DATA SUPPLIED:

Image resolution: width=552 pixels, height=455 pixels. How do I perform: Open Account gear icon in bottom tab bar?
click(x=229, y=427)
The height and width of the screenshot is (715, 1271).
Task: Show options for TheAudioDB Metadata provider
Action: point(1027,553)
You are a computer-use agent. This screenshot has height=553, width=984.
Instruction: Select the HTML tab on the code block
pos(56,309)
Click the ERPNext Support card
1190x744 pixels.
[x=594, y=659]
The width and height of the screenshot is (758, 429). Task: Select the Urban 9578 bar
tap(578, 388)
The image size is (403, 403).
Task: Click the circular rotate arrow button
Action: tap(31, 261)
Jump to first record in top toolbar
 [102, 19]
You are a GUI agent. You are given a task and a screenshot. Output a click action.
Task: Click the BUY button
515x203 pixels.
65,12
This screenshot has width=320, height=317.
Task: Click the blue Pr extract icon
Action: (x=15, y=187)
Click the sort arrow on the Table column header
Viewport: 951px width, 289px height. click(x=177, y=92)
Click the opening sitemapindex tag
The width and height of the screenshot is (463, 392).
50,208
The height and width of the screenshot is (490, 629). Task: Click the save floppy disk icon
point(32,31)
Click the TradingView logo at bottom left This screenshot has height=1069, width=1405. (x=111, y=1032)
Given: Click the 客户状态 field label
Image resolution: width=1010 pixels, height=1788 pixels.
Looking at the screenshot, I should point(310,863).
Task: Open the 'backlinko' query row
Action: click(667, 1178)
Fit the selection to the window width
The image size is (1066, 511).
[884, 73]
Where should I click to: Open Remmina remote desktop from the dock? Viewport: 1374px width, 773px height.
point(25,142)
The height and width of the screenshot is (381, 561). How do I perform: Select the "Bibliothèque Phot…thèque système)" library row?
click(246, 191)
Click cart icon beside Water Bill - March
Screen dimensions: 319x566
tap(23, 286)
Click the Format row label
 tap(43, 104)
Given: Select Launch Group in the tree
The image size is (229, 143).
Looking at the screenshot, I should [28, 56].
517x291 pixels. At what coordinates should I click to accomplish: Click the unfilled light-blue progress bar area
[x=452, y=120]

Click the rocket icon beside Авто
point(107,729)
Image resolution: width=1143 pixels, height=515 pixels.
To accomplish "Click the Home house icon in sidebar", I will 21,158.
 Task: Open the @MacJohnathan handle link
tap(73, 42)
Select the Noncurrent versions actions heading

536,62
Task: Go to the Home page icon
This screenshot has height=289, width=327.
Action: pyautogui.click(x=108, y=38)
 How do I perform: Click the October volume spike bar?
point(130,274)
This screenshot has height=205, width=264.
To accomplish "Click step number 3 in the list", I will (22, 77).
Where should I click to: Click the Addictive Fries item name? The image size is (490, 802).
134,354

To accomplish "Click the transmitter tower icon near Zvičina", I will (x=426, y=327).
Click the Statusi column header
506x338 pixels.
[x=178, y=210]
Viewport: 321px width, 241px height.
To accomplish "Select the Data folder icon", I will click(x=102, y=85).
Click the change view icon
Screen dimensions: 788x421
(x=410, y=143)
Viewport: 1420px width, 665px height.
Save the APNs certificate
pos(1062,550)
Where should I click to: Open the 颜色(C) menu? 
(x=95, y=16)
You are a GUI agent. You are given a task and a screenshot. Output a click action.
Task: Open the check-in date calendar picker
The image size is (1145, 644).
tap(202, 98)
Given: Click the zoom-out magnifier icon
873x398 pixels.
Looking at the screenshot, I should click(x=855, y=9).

AIM OF THE EXERCISE:
Referring to the material above, set down exactly the lines between the line with "The image size is (229, 143)." and the line with "This screenshot has height=205, width=264.", inclusive, and no other lines.

FINAL ANSWER:
The image size is (229, 143).
Looking at the screenshot, I should [28, 56].
517x291 pixels. At what coordinates should I click to accomplish: Click the unfilled light-blue progress bar area
[x=452, y=120]

Click the rocket icon beside Авто
point(107,729)
Image resolution: width=1143 pixels, height=515 pixels.
To accomplish "Click the Home house icon in sidebar", I will 21,158.
 Task: Open the @MacJohnathan handle link
tap(73, 42)
Select the Noncurrent versions actions heading

536,62
Task: Go to the Home page icon
This screenshot has height=289, width=327.
Action: pyautogui.click(x=108, y=38)
 How do I perform: Click the October volume spike bar?
point(130,274)
This screenshot has height=205, width=264.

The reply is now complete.